As guerras tão freqüentes na história da humanidade foram, paulatinamente, sendo substituídas pela diplomacia. Nossa sanha quase selvagem de ver escorrer o sangue dos inimigos se foi transferindo, pouco a pouco, para os coliseus. As batalhas hoje se travam, na sua maior parte, nos estádios. No fundo, no inconsciente coletivo, se assiste ao embate não de duas equipes esportivas, mas de dois exércitos. Por isso mesmo é que muito facilmente os estádios se transformam em campo de guerra e o que aparentemente parecia uma simples competição esportiva termina por reeditar as antigas batalhas com muitas baixas e feridos. Os jogadores vencedores são heróis imediatos e louvados como guerreiros míticos. Quando a Seleção Brasileira ganha da Argentina é como se tivéssemos, novamente, vencido a Batalha de Monte Castelo.
Quando diplomata em Los Angeles , Vinicius de Morais conheceu um milionário que não compreendia a razão do poeta querer voltar desesperadamente para o Brasil. Como, se estava residindo no paraíso terrestre, arrodeado das maiores beldades de Hollywood, circulando nas mais sofisticadas rodas da capital mundial do cinema? Em um poema chamado : “Olha aqui, Mister Buster”, Vinicius definiu claramente como é construída a escala de valores de cada um de nós:
“Me diga sinceramente uma coisa, Mr. Buster:
O Sr. sabe lá o que é um choro de Pixinguinha?
O Sr. sabe lá o que é ter uma jabuticabeira no quintal?
O Sr. sabe lá o que é torcer pelo Botafogo?”
Além, muito além do paraíso artificial ofertado pela mídia, pelo consumo, existe, dentro de cada um de nós o sabor inefável dos pequenos prazeres, dos mais simples e inexplicáveis quereres. Ferrari novinha, Bolsa Louis Vuitron, Iate, Hotel 5 Estrelas ? Tudo bem, legal, legal... Mas sabe lá você o que é filhós, o que é um doce de leite da Isabel Virgínia, o que é um baião de dois com pequi, o que é um sanduíche do Enoque, meu Senhor ? O que é torcer pelo Mengão, Mister Buster ?
J. Flávio Vieira
3 comentários:
ai, que leitura deliciosa, mesmo que se reporte ao trágico, nostálgico...!

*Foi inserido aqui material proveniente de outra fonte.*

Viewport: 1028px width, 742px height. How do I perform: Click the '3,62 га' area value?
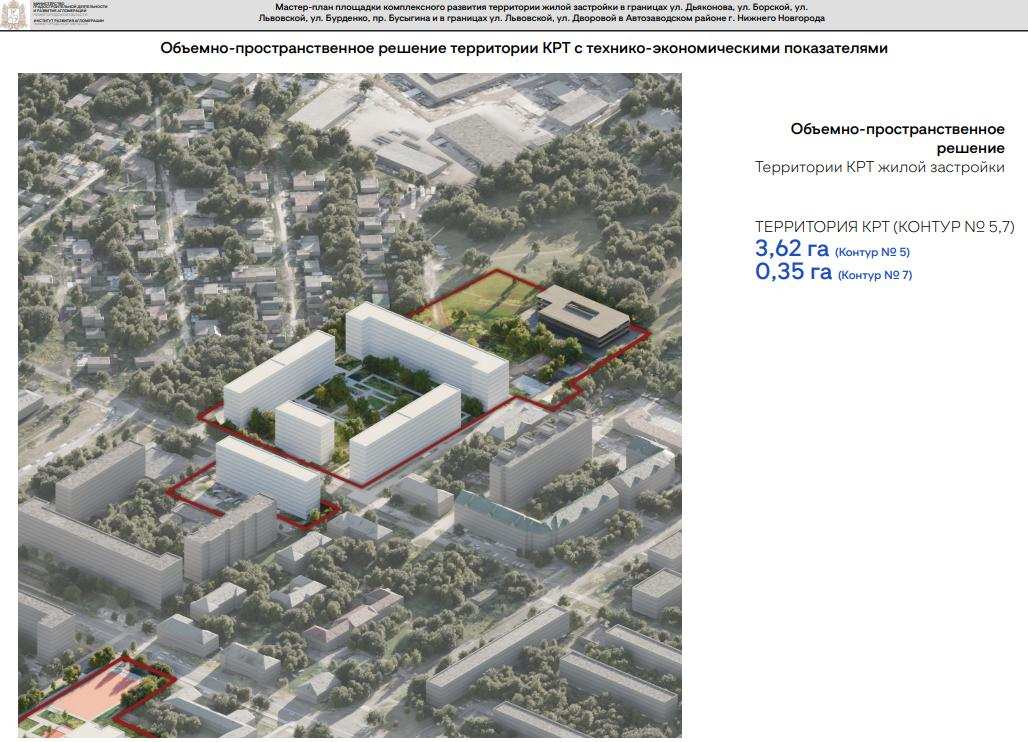[792, 250]
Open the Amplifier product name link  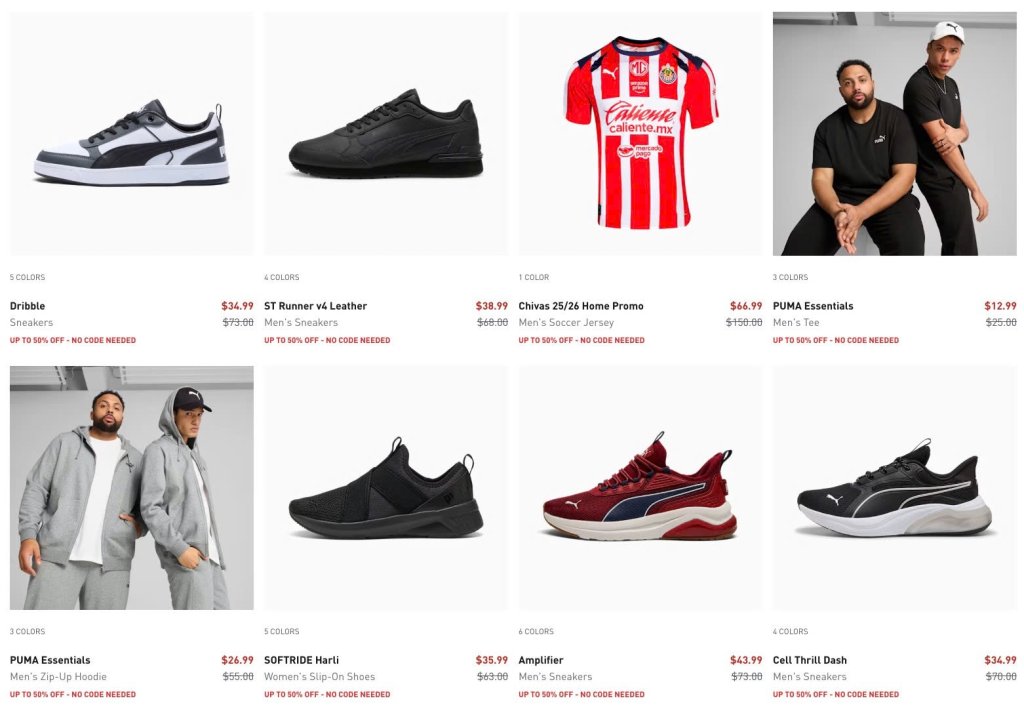541,660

Permeada de emoção da primeira á última linha.
Emoções finais de vida, partida ... É o jogo !
E por falar em vida, faltam dois dias pra gente comemorar a vinda de uma figura ímpar.
Abraços
Puxa Zé Flavio, depois de ler este seu texto vou ter que deixar de ter raiva dos flamenguistas. Sou Vascão, amo esta vidinha pai d'égua. Cada menino que nascia em nossa casa, logo logo eu vestia nele uma camisa branca com a lista preta em diagonal. Um deles, aos seis anos, virou a casaca. Quando cheguei em casa, tava lá aquela afronta com a camisa de listras vermelhas. Parecia um malandro carioca. E o desaforo? "Papai, mudei, o Vasco nunca ganha..."
Abraços!
Abraço à socorro e ao Carlos Eduardo, flamenguistas de coração ( mesmo que enverguem camisas de outras cores afrontosas). Quem lá diabos entende o estranho bonde dos nossos desejos?